Por Machado de Assis (1887)
Machado de Assis (1839–1908) explora em A Melhor das Noivas as ilusões e disputas humanas em torno do amor e do interesse. O conto foi publicado originalmente em 1877, no Jornal das Famílias, periódico voltado ao público feminino da Corte. A narrativa combina ironia e crítica social, marcas inconfundíveis do estilo machadiano.
O sorriso dos velhos é porventura uma das coisas mais adoráveis do mundo. Não o era porém o de João Barbosa no último dia de setembro de 1868, riso alvar e grotesco, riso sem pureza nem dignidade; riso de homem de setenta e três anos que pensa em contrair segundas núpcias. Nisso pensava aquele velho, aliás honesto e bom; disso vivia desde algumas horas antes. Eram oito da noite: ele entrara em casa com o mencionado riso nos lábios.

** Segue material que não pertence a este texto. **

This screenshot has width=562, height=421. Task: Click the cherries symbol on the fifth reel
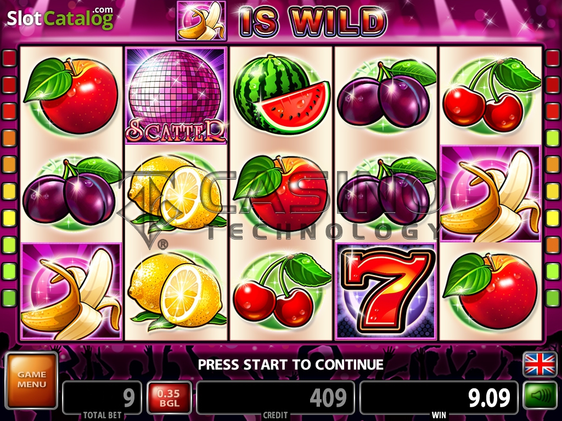490,95
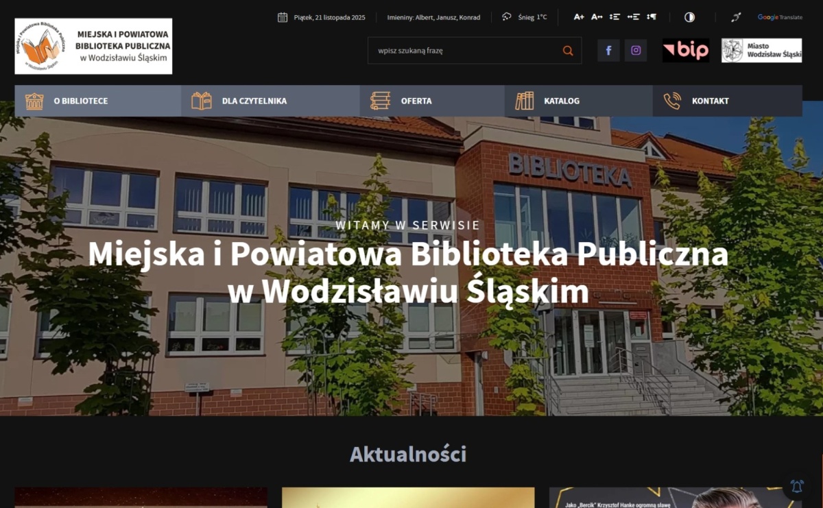Click the Miasto Wodzisław Śląski logo
This screenshot has height=508, width=823.
click(x=761, y=50)
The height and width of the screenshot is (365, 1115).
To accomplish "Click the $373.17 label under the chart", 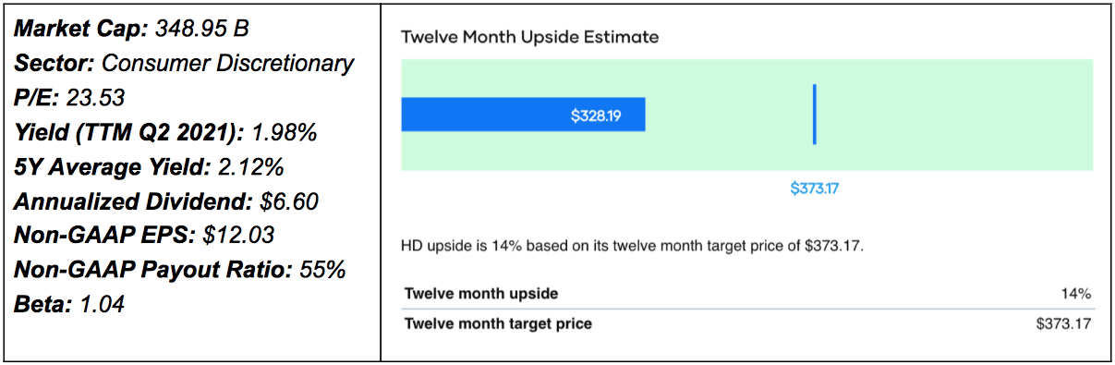I will (814, 189).
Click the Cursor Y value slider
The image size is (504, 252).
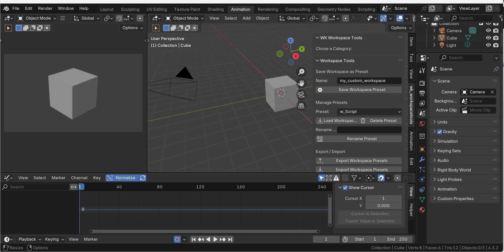(x=384, y=206)
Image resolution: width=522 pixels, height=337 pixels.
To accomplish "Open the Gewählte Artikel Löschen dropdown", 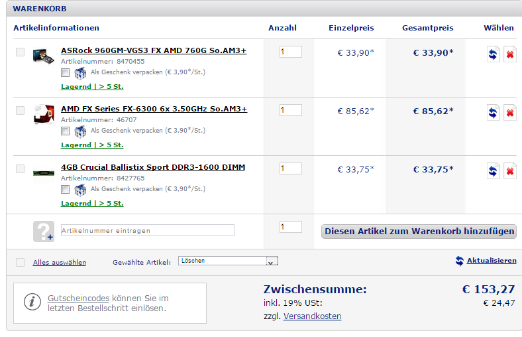I will pyautogui.click(x=227, y=261).
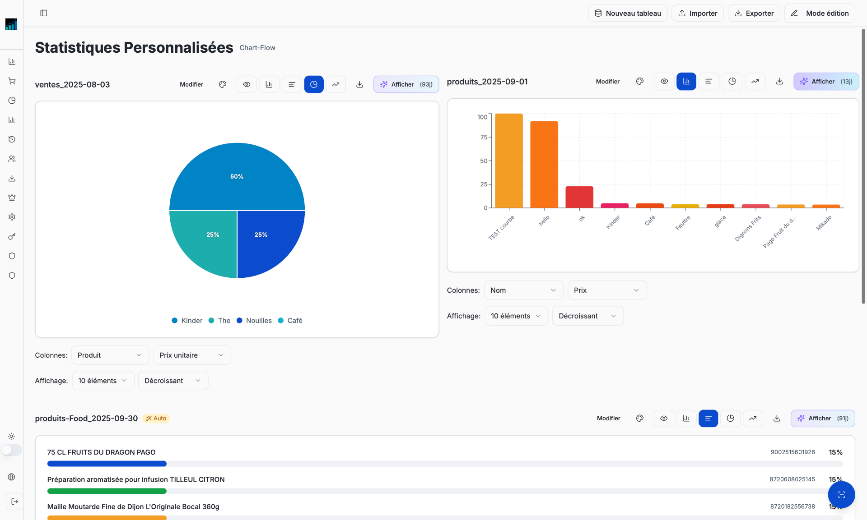
Task: Click the 50% Kinder pie slice
Action: (x=237, y=177)
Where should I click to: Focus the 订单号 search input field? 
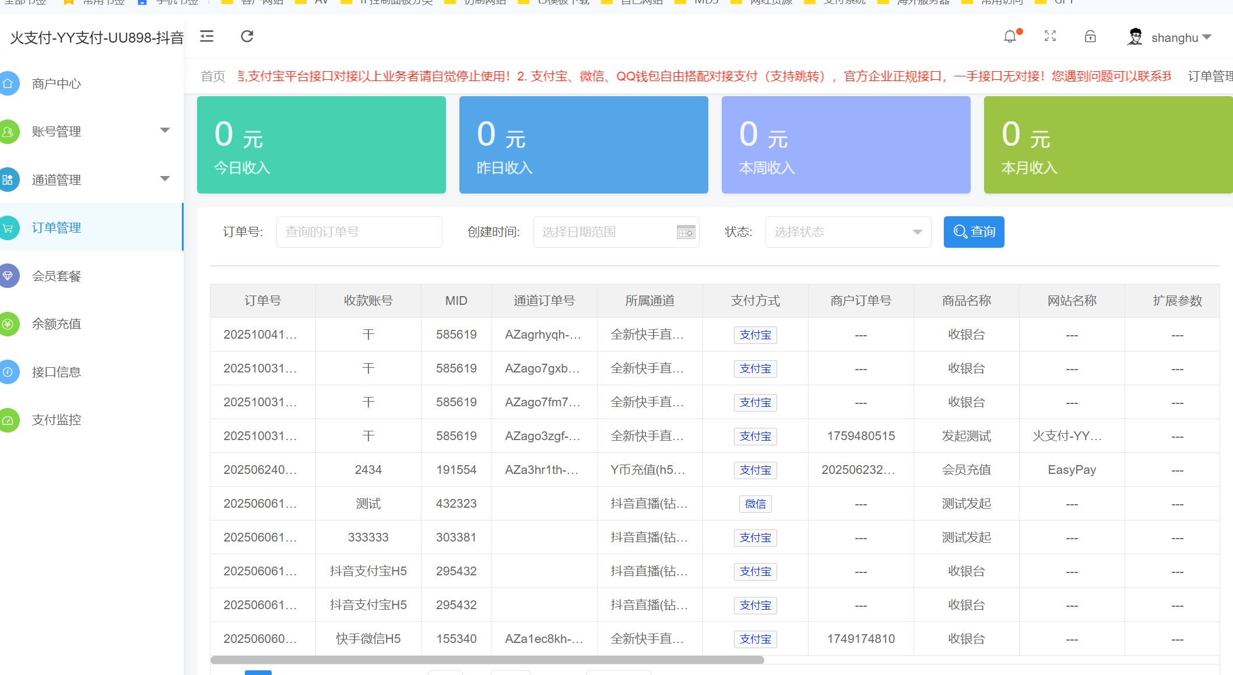click(359, 232)
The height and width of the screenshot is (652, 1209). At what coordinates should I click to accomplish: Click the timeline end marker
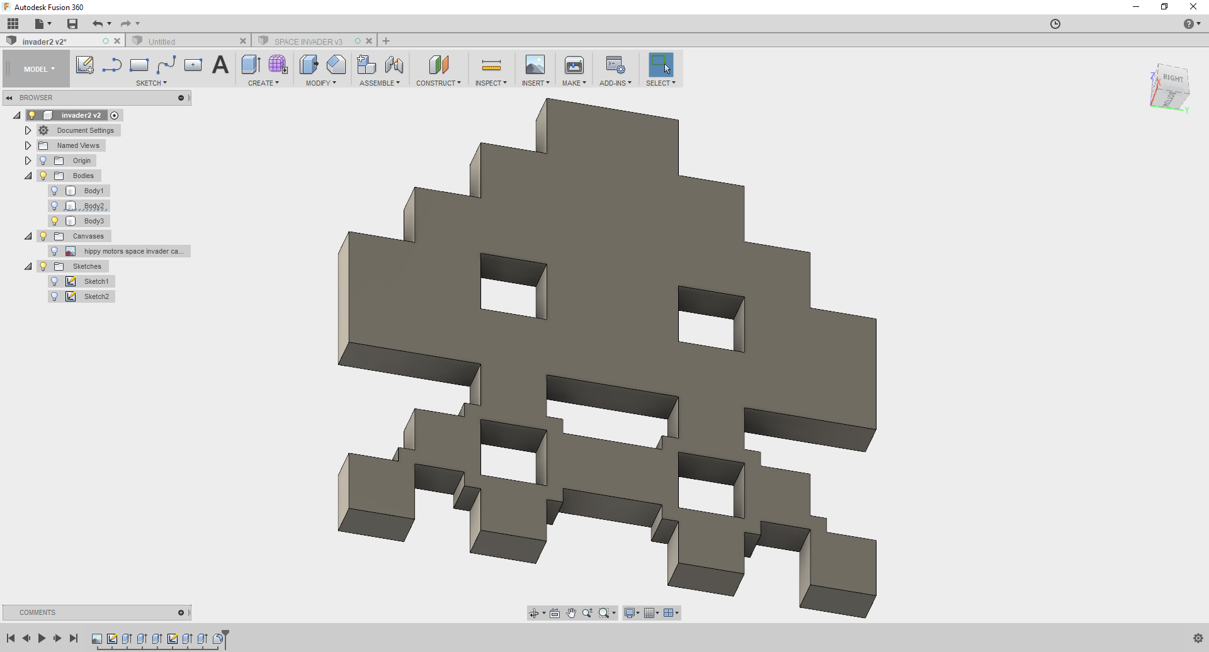tap(225, 639)
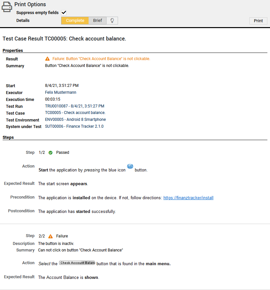270x290 pixels.
Task: Click the Steps section header
Action: coord(8,137)
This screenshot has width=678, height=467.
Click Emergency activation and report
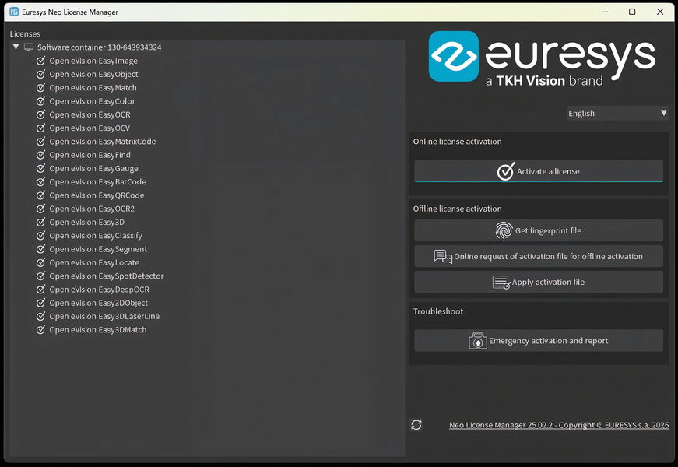tap(538, 340)
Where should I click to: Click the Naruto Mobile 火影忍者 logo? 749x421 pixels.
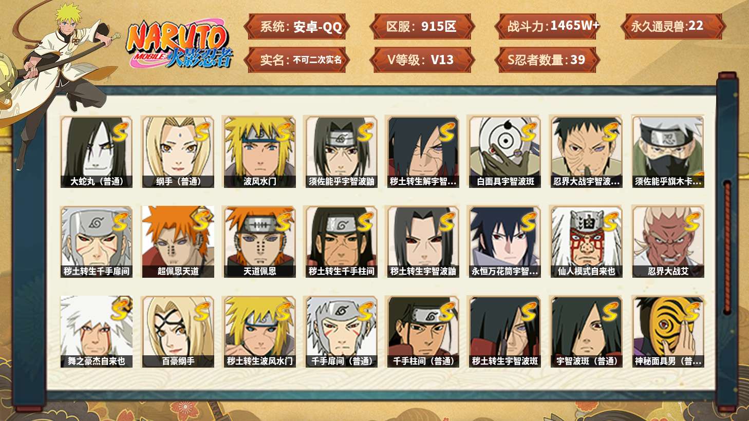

— Muito alegre vem hoje o senhor!
— Sim?
— Viu passarinho verde?
— Verde não, D. Joana, mas branco, um branco de leite, puro e de encher o olho, como os quitutes que você me manda preparar às vezes.
— Querem ver que é...
— Isso mesmo, D. Joana.
— Isso quê?
João Barbosa não respondeu; lambeu os beiços, piscou os olhos, e deixou-se cair no canapé. A luz do candelabro bateu-lhe em cheio no rosto, que parecia uma mistura de Saturno e sátiro. João Barbosa desabotoou a sobrecasaca e deu saída a um suspiro, aparentemente o último que lhe ficara de outros tempos. Era triste vê-lo; era cruel adivinhá-lo. D. Joana não o adivinhou.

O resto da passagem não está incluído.